The bomb that will bring us together

Wooooo-ooooo-ooooooh! We’re all going to die! Oh, not again! I lived the first 25 years of my life in the shadow of the neutron bomb. I was quite glad when the Cold War ended. And now, according to this dramatic but seemingly sensible new feature-length documentary Countdown To Zero, I’m living in the shadow of either a dirty bomb set off by terrorists, or a neutron bomb that was fired off by accident. It’s a compelling film, directed by Lucy Walker and produced by Laurence Bender, which gets a limited cinematic release on June 21 but will presumably turn up on TV or DVD pretty sharpish afterwards. All the details are on the film’s official website, but June 21 has been chosen as it’s Demand Zero Day, which is basically about reducing the world’s nuclear weapons to zero (you can sign a petition, get involved, that sort of thing).

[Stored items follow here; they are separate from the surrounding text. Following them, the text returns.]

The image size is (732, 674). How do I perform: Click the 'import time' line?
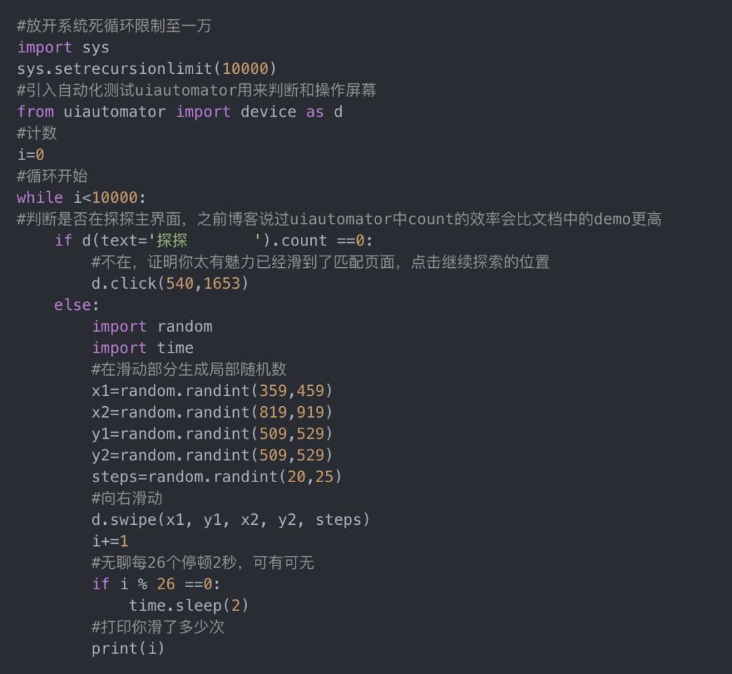coord(142,348)
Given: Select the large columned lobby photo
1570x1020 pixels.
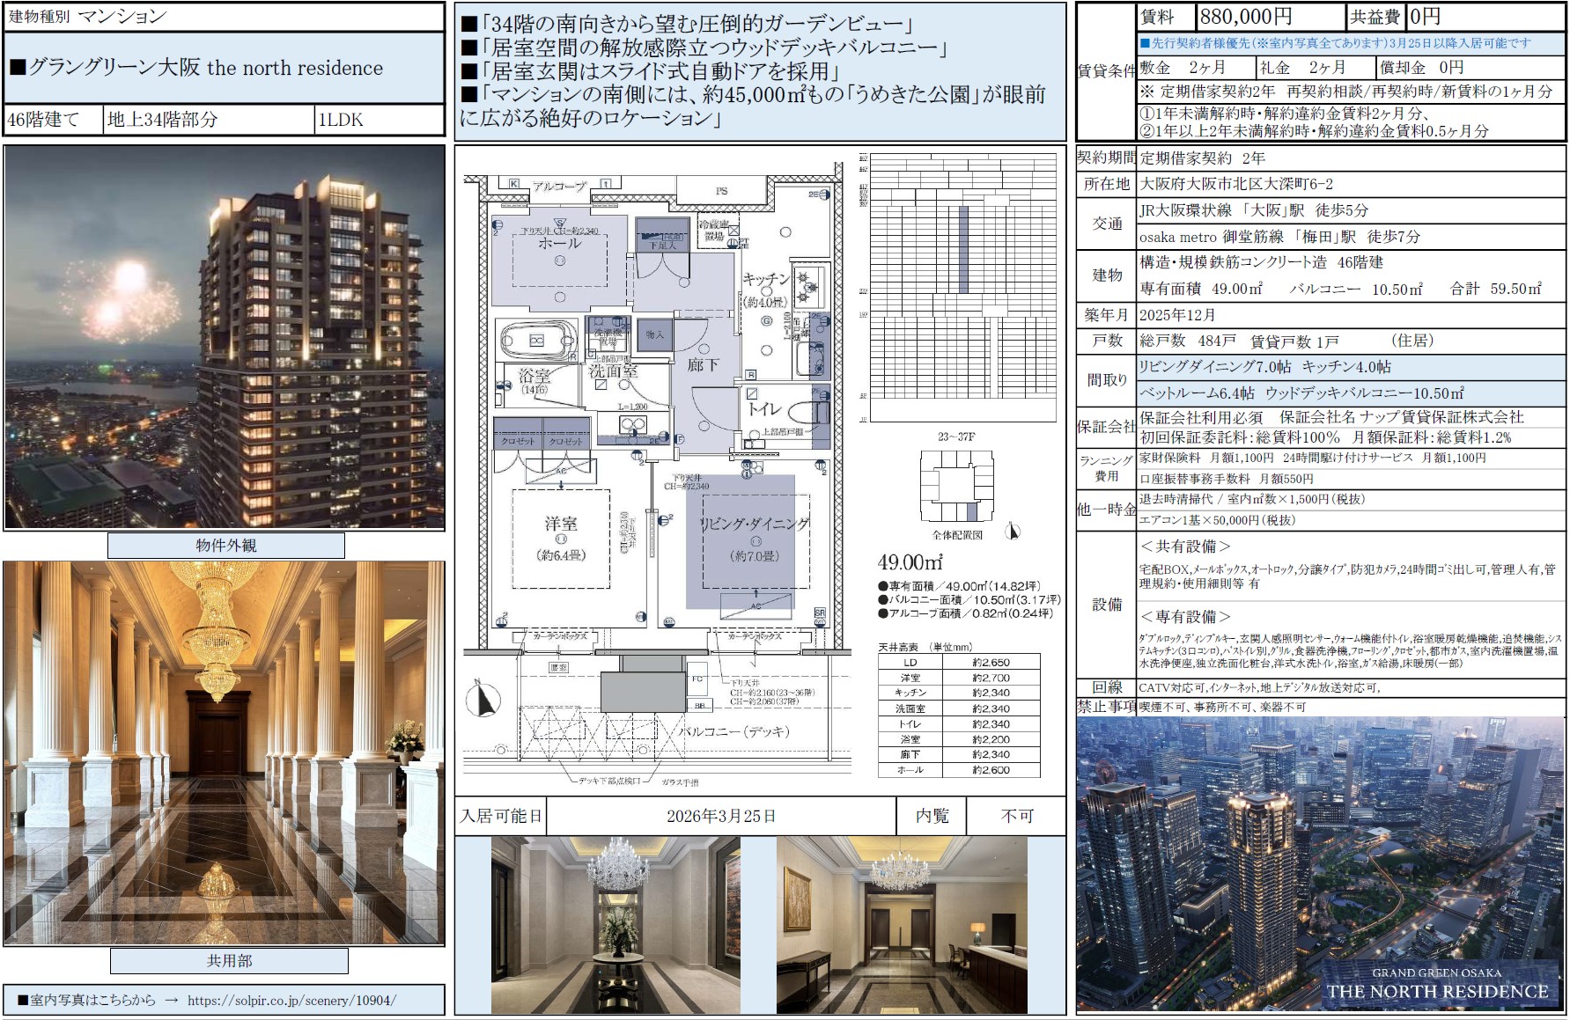Looking at the screenshot, I should click(225, 753).
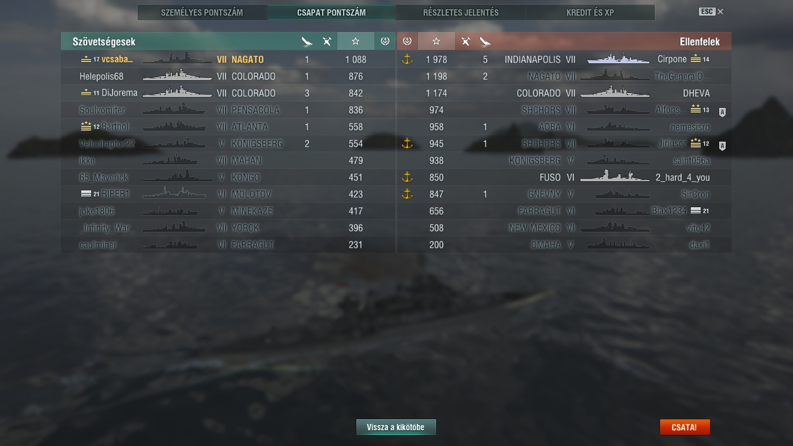Sort enemies by ships sunk icon
The width and height of the screenshot is (793, 446).
pos(485,41)
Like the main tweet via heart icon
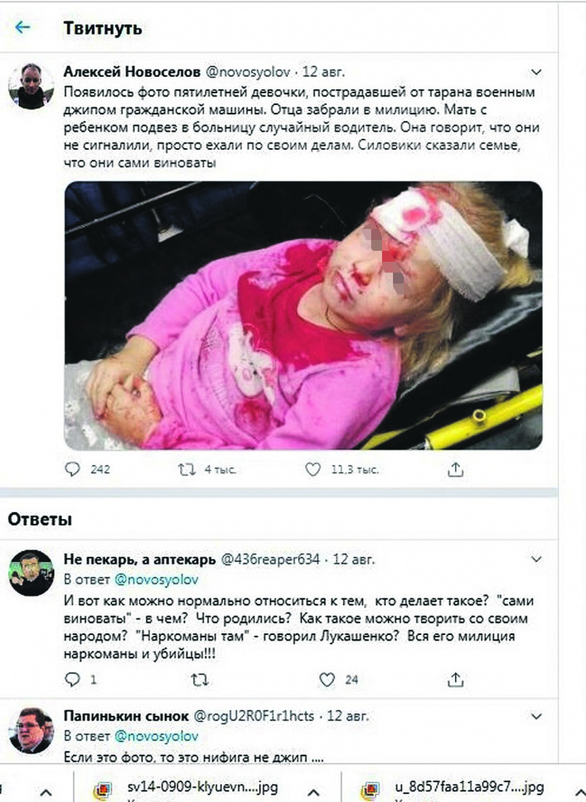Image resolution: width=586 pixels, height=802 pixels. click(x=313, y=469)
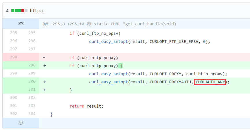The image size is (250, 132).
Task: Click the CURLOPT_PROXYAUTH option text
Action: pyautogui.click(x=170, y=82)
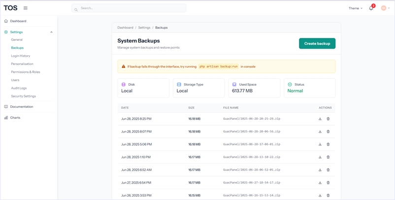The height and width of the screenshot is (200, 395).
Task: Download the Jun 28 6:52 AM backup
Action: coord(320,170)
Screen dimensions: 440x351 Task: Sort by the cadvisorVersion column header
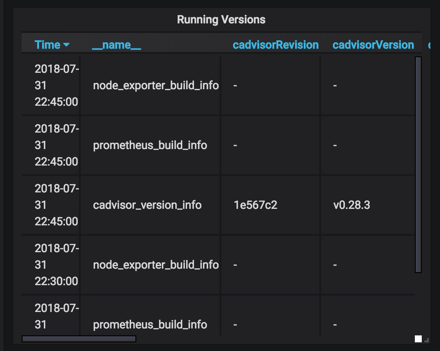pos(373,45)
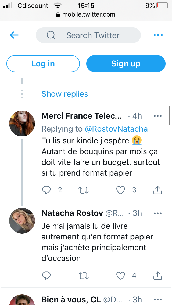
Task: Expand the Show replies link
Action: (65, 94)
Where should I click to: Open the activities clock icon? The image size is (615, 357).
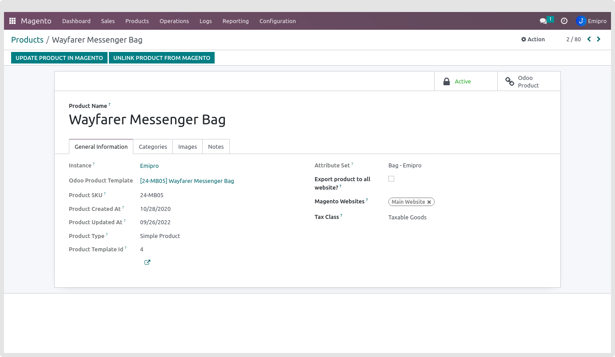pyautogui.click(x=564, y=21)
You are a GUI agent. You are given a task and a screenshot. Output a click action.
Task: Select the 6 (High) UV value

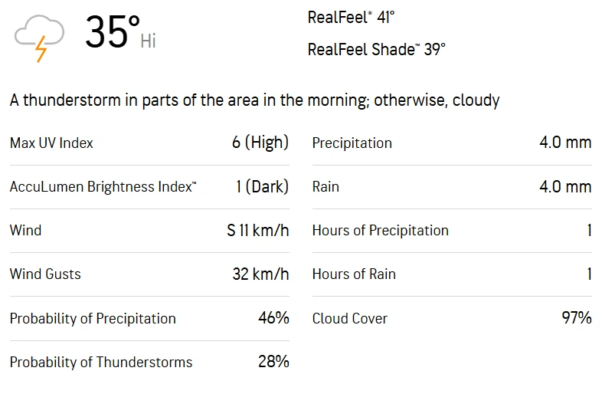(260, 143)
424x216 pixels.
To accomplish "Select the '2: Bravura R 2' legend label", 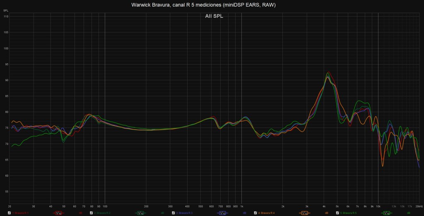I will coord(103,213).
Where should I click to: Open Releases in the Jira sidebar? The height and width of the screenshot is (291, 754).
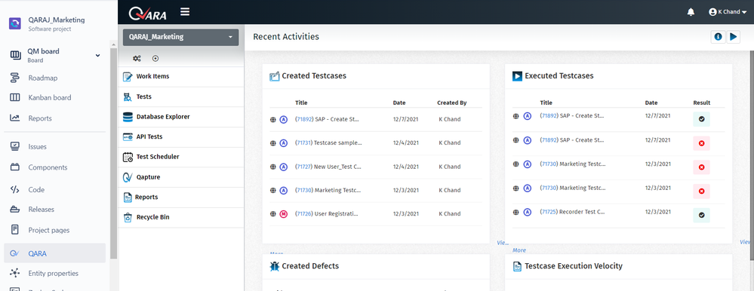tap(41, 210)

The world certainly looks like a dangerous place in the film. Even though bin Laden’s death and the Arab Spring have happened since it was made and altered the landscape for good or ill, the fact remains, there are nuclear weapons everywhere, and nuclear material is sitting around waiting to be turned into weapons: the technology is simple, the will is certainly there among the world’s most dispossessed and pissed off, and, as the film shows, detection of this stuff is woefully inadequate. (Bury a piece of uranium inside some cat litter and you can just post it to America, pretty much, and no red lights will go off at any port.)

Unlike a lot of the liberal scare-docs we’ve seen about ecological armageddon and social ills, Countdown To Zero is not gimmicky. Gary Oldman provides the voice of Robert Oppenheimer at the beginning, but other than that, we are not sold the facts by an august Hollywood star to help the medicine go down. (Much of the narration comes from an interview with Valerie Plame, in fact.) The graphics and animation are minimal and low-key. When a bomb “the size of a tennis ball” is mentioned during the Manhattan Project section, we see a tennis ball in mid-air; likewise when grapefruit are used to demonstrate relative size, we see grapefruits. I’m fine with this. Google Maps are used to show various ripples from imagined nuclear devices dropped in the centres of various big cities. A world map is used to show how many nuclear states there are in the world.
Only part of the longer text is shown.